The Slovenia national football team has appeared at the FIFA World Cup on two occasions, in 2002 and 2010. The team was eliminated in the group stage on both occasions. Their first and, to date, the only World Cup victory came in 2010, when Slovenia defeated Algeria 1–0 with a goal by Robert Koren.

World Cup record
From 1930 to 1990, Slovenia did not compete at the World Cup as the country was part of Yugoslavia. Since their independence in 1991, Slovenia have qualified for two World Cups and was eliminated in the group stage on both occasions.

2002 FIFA World Cup 
Slovenia qualified for their first World Cup in 2002 under the management of Srečko Katanec. They suffered a 3–1 defeat to Spain in their opening game. Katanec's decision to substitute midfielder Zlatko Zahovič led to an argument that ended with Zahovič being expelled from the team and sent home, and Katanec announced his intention to resign as manager after the tournament. Slovenia lost their second game 1–0 to South Africa, leaving them unable to qualify from the group. The side's final game ended in a 3–1 defeat to Paraguay.

Group B

2010 FIFA World Cup 
Slovenia were the smallest country in terms of population to qualify for the 2010 World Cup. Under the management of Matjaž Kek, the team qualified for the tournament by winning the two-legged playoff against Russia, despite losing the first leg. Slovenia beat Algeria 1–0 in their opening game, securing their first ever World Cup victory, and drew 2–2 with the United States. This meant that the side only needed a draw in their final group game against England to reach the knockout stage.

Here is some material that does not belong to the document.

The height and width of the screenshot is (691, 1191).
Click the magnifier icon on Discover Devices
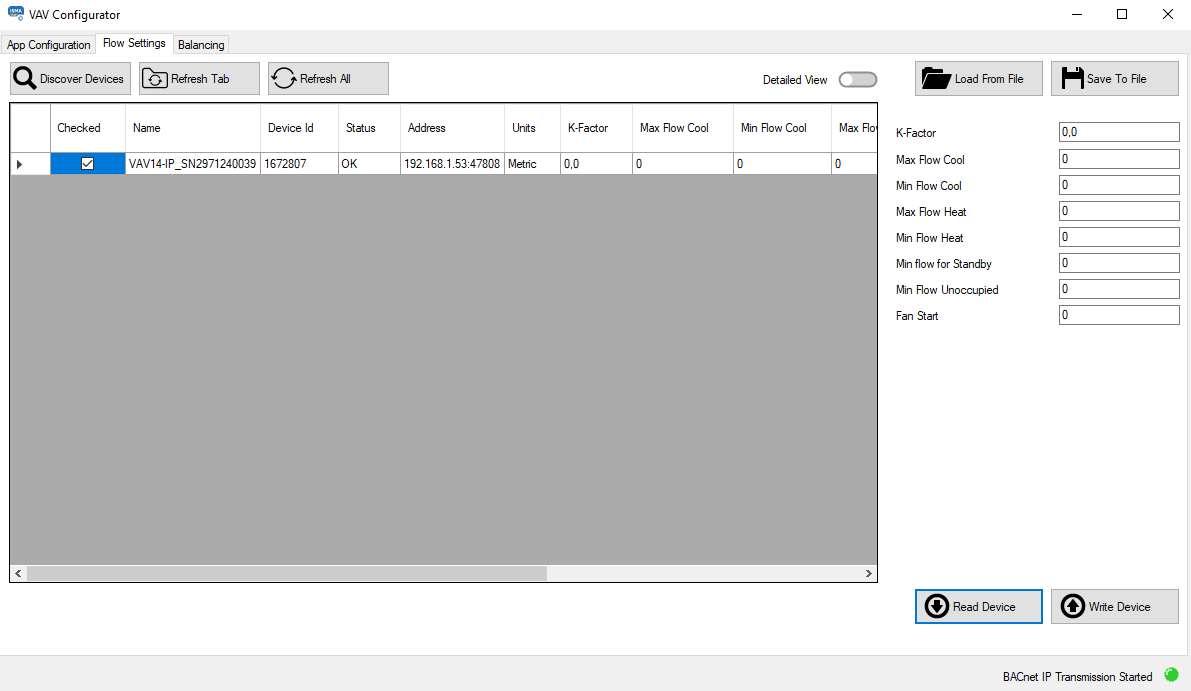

However, a 1–0 loss to England and a United States victory over Algeria saw Slovenia finish third in the group and fail to advance.

Group C

Player records

Most appearances
Slovenia's 2010 squad did not feature a single player from the 2002 tournament, so no player had the chance to play more than three World Cup matches for Slovenia.

Goalscorers
Five Slovenian players scored one goal each at FIFA World Cups.